- [Task requirements]:
Copy each of the rows below word for word, keeping every line in its original order.

[Word and element location data]
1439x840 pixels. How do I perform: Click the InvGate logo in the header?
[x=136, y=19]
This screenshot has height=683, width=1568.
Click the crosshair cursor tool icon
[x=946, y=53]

- [Written solution]:
1439x840 pixels. How do I perform: Click the InvGate logo in the header?
[x=136, y=19]
This screenshot has height=683, width=1568.
Click the crosshair cursor tool icon
[x=946, y=53]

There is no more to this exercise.